** start of Text provided **

[Parquet] Better heuristics to pick between RowSelection and Mask filter representation

**Is your feature request related to a problem or challenge? Please describe what you are trying to do.**
After the great work from @hhhizzz  in https://github.com/apache/arrow-rs/pull/8733, we will (finally) have the ability to use a Bitmask filter representation when applying filters *during* Parquet decode. 

At the moment, the code relies on a simple threshold strategy to pick between representations

https://github.com/apache/arrow-rs/blob/911331aafa13f5e230440cf5d02feb245985c64e/parquet/src/arrow/arrow_reader/read_plan.rs#L107-L130

However, as @hhhizzz mentions in https://github.com/apache/arrow-rs/pull/8733#discussion_r2506343981

> Yes, my charts indicate that there are many rules for setting the RowSelectionStrategy, like the column type, column count, string length, and their combinations... We can create tickets and collaborate on improving these over time.

** end of Text provided **
** start of Data listing **

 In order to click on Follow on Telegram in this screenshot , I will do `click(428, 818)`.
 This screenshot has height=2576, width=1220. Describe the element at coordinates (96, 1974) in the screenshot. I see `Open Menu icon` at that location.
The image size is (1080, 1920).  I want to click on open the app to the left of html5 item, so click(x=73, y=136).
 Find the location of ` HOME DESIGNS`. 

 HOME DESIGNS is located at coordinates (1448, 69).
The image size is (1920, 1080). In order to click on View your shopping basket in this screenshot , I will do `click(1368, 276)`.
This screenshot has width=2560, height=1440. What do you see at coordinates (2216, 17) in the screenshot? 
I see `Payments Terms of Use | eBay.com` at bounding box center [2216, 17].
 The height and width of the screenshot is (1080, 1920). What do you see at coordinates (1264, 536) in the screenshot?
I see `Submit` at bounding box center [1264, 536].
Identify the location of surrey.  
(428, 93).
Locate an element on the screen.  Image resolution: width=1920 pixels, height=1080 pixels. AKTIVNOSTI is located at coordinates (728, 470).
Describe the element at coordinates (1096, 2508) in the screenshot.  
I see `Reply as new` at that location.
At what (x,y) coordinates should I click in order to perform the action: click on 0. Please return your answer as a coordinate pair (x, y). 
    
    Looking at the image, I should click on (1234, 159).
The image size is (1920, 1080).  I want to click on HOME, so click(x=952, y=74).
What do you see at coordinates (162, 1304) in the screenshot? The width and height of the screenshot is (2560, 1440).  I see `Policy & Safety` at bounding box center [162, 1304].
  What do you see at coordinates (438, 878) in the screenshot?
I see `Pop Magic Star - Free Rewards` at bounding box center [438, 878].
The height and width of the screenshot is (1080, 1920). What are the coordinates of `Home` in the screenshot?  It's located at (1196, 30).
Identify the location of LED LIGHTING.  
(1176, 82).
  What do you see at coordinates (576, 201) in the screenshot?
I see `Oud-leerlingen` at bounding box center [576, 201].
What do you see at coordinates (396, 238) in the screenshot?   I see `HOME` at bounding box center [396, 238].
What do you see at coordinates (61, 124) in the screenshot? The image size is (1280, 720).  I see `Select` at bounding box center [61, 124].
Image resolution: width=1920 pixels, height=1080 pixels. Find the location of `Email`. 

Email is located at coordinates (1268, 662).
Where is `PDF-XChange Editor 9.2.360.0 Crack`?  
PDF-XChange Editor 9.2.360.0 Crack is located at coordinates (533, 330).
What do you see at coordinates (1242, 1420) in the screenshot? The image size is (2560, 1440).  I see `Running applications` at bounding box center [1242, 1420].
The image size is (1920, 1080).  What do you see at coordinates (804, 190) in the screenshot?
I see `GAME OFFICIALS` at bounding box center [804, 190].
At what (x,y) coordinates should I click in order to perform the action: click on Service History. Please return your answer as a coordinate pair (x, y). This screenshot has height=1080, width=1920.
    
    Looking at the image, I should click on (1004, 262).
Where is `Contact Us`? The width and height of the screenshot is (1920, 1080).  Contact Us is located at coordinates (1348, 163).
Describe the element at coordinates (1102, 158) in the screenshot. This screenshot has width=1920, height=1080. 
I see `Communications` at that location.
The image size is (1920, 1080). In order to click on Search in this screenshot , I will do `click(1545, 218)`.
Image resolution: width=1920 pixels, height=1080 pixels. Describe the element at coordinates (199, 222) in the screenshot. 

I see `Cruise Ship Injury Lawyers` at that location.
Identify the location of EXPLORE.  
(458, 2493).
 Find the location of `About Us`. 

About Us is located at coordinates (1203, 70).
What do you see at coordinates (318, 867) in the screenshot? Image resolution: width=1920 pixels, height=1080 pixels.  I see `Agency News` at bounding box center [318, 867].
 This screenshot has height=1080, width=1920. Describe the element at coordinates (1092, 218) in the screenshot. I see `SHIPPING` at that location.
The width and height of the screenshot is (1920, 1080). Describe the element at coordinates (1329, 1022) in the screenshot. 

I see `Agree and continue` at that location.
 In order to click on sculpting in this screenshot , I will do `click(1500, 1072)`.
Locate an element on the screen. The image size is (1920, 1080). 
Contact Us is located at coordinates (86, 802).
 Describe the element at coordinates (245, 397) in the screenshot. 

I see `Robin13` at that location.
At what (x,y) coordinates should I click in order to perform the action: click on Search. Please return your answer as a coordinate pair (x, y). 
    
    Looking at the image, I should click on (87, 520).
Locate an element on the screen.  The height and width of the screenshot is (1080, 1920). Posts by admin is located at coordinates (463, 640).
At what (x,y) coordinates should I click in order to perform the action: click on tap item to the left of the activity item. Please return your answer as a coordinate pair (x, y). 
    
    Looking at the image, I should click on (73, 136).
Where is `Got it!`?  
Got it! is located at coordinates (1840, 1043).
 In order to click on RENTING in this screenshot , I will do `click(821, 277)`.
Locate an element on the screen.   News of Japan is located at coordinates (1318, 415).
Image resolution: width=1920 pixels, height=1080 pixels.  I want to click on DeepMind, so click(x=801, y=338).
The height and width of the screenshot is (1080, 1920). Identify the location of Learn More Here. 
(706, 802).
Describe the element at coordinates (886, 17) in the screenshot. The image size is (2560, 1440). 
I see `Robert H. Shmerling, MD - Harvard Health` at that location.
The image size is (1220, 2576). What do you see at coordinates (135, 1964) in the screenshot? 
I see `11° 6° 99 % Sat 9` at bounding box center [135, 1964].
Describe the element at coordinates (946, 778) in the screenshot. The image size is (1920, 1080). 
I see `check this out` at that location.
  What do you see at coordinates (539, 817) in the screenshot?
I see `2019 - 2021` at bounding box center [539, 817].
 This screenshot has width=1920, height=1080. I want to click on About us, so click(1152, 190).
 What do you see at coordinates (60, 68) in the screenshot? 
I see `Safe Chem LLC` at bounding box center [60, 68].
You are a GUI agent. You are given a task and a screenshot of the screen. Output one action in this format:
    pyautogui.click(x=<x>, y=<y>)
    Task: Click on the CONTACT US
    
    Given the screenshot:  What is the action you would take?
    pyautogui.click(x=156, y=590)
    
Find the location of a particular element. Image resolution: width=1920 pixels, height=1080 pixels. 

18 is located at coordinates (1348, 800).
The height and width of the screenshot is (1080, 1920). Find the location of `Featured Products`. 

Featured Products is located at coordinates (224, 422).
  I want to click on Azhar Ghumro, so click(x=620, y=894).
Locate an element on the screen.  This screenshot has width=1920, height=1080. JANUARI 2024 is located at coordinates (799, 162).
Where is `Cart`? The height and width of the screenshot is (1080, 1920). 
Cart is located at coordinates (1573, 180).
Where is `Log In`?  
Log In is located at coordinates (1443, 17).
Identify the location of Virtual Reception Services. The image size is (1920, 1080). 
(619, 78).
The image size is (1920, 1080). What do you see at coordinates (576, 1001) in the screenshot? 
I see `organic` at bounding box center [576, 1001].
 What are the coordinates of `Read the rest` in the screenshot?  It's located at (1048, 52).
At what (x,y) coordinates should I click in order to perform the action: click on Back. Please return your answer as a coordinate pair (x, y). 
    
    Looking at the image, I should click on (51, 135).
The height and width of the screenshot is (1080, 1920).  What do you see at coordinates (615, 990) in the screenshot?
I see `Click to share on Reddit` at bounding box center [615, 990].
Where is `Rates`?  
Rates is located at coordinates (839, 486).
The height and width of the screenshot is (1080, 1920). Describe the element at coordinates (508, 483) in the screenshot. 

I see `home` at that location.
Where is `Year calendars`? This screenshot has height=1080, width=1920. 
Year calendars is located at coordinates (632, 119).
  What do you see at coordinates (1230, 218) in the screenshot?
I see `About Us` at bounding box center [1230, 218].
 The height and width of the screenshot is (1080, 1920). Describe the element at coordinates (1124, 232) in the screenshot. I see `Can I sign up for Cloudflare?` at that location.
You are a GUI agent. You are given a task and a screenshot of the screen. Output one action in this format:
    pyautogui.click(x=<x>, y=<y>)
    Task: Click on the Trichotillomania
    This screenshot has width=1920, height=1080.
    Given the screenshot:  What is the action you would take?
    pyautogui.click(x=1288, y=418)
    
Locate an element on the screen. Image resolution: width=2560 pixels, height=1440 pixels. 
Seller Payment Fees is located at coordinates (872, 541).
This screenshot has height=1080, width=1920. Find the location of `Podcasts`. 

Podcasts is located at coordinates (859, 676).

** end of Data listing **

## What to work on
a – According to the Parquet issue, what does the code currently use to choose between filter representations?
b – Using the Parquet issue, explain why the current way of choosing between representations may need to be improved.
c – Repeat the part of the Parquet issue starting with "However, as @hhhizzz" and going on through "these over time.".
The records are not needed for these tasks.

## Solutions by task
a – A simple threshold strategy.

b – The code uses only a simple threshold strategy. However, @hhhizzz's charts indicate that many factors affect how the RowSelectionStrategy should be set, including column type, column count, string length, and their combinations.

c –
However, as @hhhizzz mentions in https://github.com/apache/arrow-rs/pull/8733#discussion_r2506343981

> Yes, my charts indicate that there are many rules for setting the RowSelectionStrategy, like the column type, column count, string length, and their combinations... We can create tickets and collaborate on improving these over time.